La peinture
Peinture ancienne
Provenant des premiers dons et legs puis des achats et dépôts successifs, quelques peintures des écoles flamandes, hollandaises, italiennes, Venus et Adonis de Romanelli, françaises, Portrait de Madame Andler, de Courbet, des peintures contemporaines comme l’ensemble des Baader, les paysages de Yan’Dargent ou les œuvres des artistes anglais accueillis par le comte de Tromelin, William Wild et Richard-Parker Bonington.
Peinture moderne
Dès l’entrée en jouissance du legs Guernisac la ville affecte une partie des fonds à l’aménagement du musée et une autre partie à la constitution de collections. Des œuvres contemporaines sont acquises par la ville, données par les artistes ou déposées par l’État : Bahieu, Boudin, Bouquet, Couture, Girardet, Élodie La Villette, Tattegrain ; des œuvres d’inspiration bretonne, Deyrolle, Fines, Guillou, Granchi-Taylor.
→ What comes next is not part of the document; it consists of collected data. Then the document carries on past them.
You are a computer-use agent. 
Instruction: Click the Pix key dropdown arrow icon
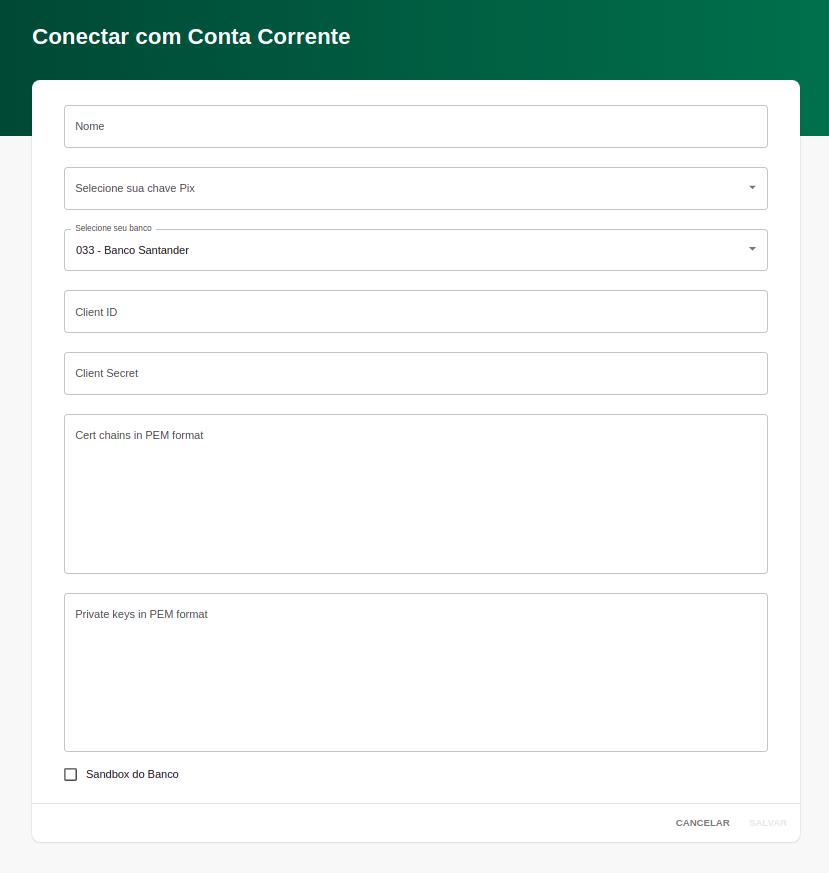[x=752, y=188]
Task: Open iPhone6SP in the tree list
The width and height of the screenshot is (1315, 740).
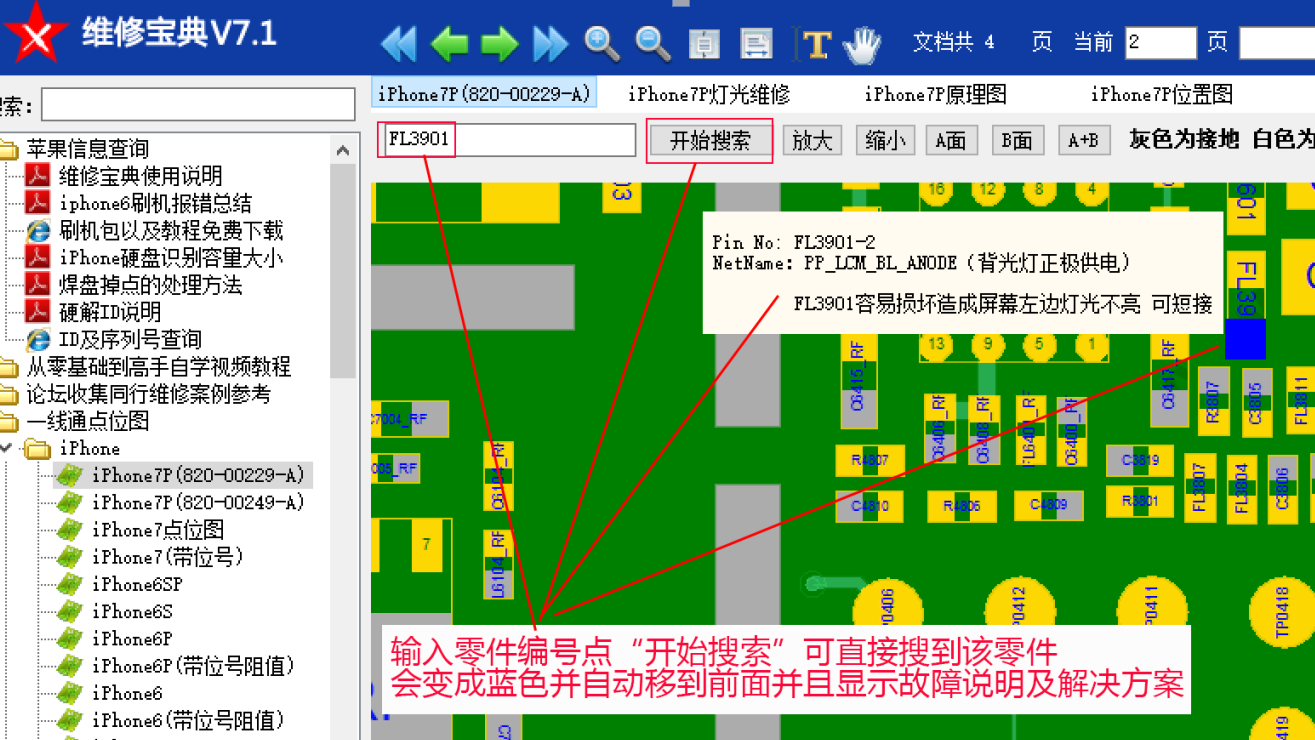Action: (x=137, y=584)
Le musée connaît une nouvelle mutation en 1927 grâce à l’initiative de la Société des amis de Gustave Geffroy, sous l’impulsion de l’inspecteur des beaux-arts Armand Dayot, qui suscite des dons et rassemble des œuvres impressionnistes et postimpressionnistes de Monet, Le Sidaner, Ménard, Raffaëlli, Laugé, Rodin, artistes que le critique d’art et écrivain avait connus et défendus.
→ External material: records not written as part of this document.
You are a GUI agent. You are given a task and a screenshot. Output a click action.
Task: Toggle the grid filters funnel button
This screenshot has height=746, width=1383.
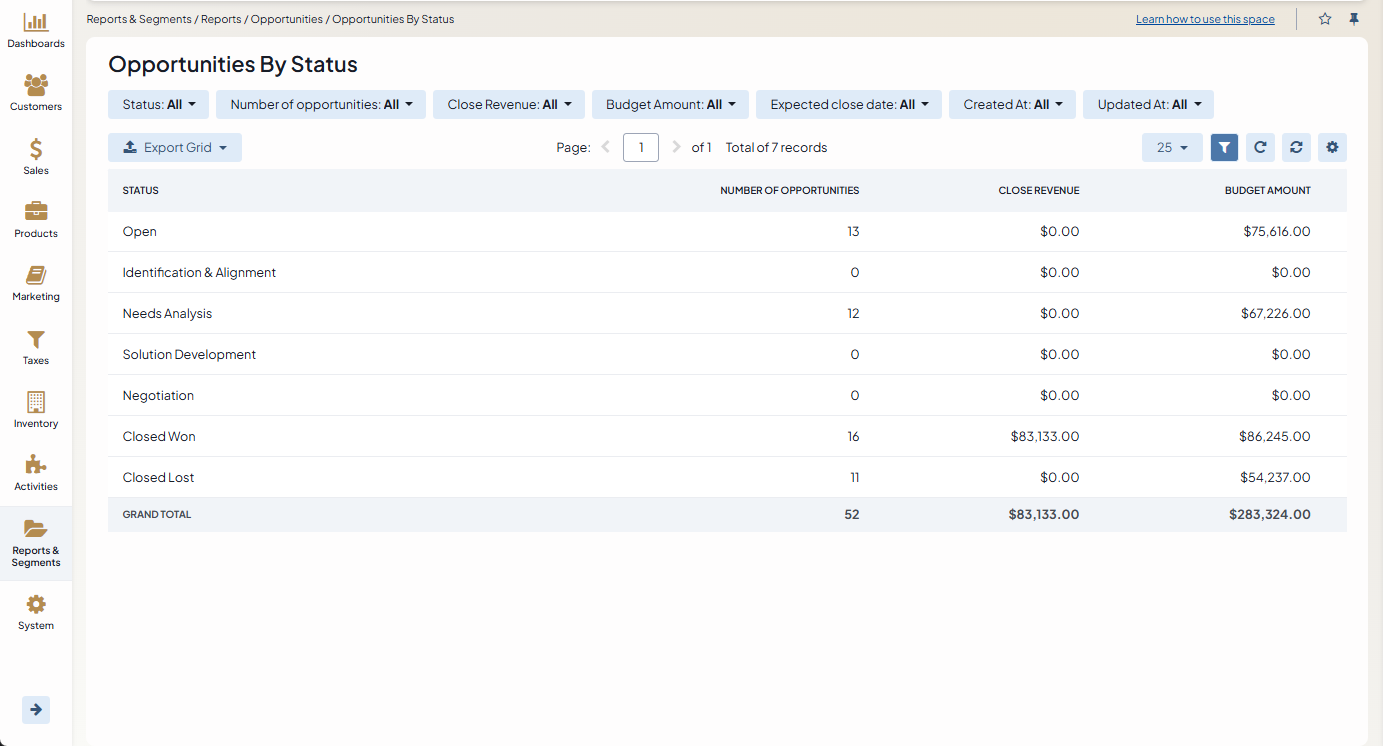[1224, 148]
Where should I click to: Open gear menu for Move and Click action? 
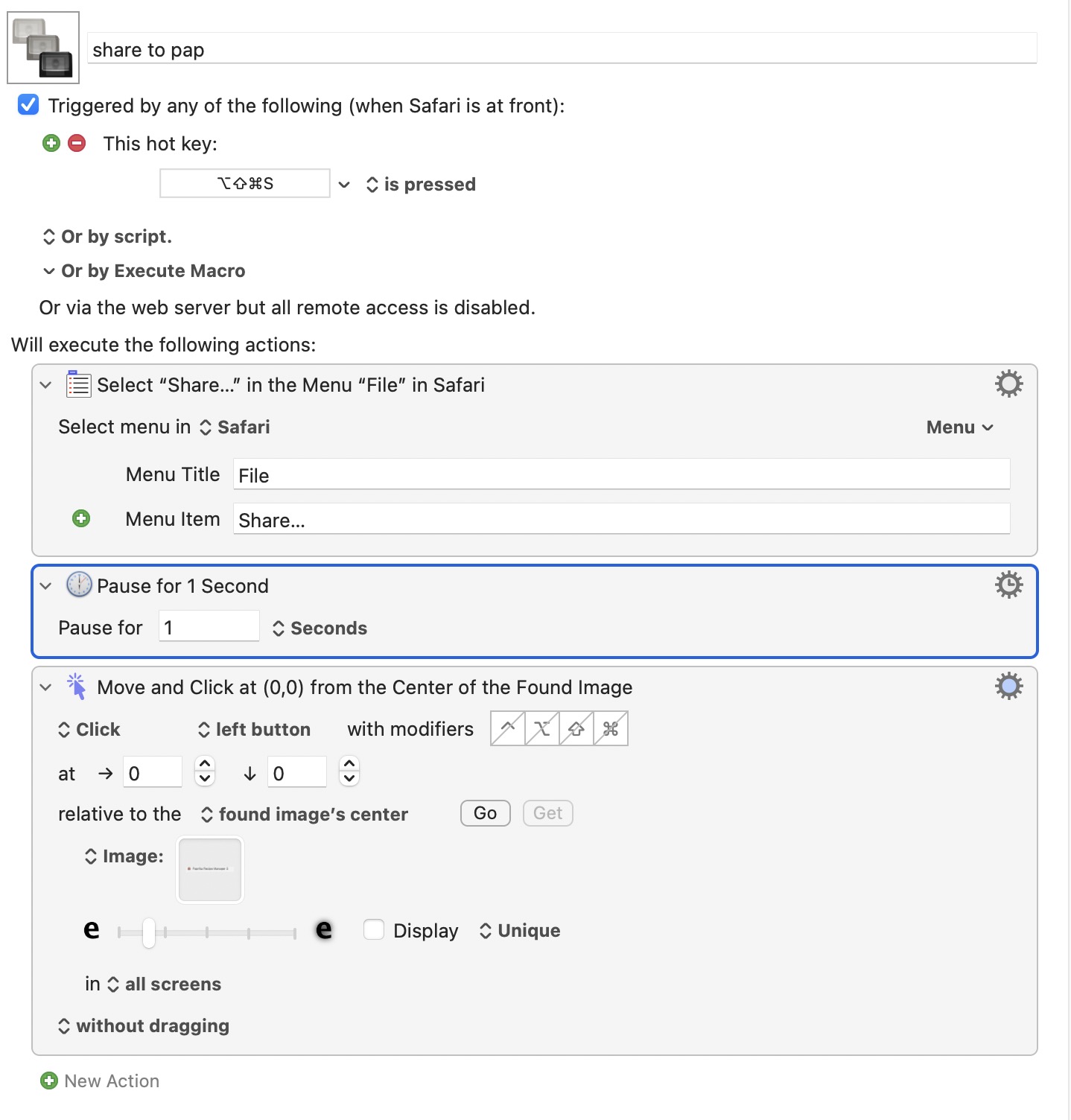click(x=1008, y=686)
Deux enrichissements importants viennent compléter significativement cet ensemble : en 1997, 19 peintures, 4 dessins de l’artiste australien, John-Peter Russell, installé pendant près de vingt années à Belle-Ile-en-Mer, et 2 bustes, le sien, sculpté par Harry Bates et celui de sa femme, en argent, par Auguste Rodin constituent le dépôt, par le Musée du Louvre-Fonds Orsay, du legs de la fille du peintre. [1039] En 1999, les descendants de Maurice Denis ont mis en dépôt au musée les décors peints par l’artiste pour sa maison de Perros-Guirec, et des panneaux d’un chemin de croix pour la chapelle de la Clarté du même lieu.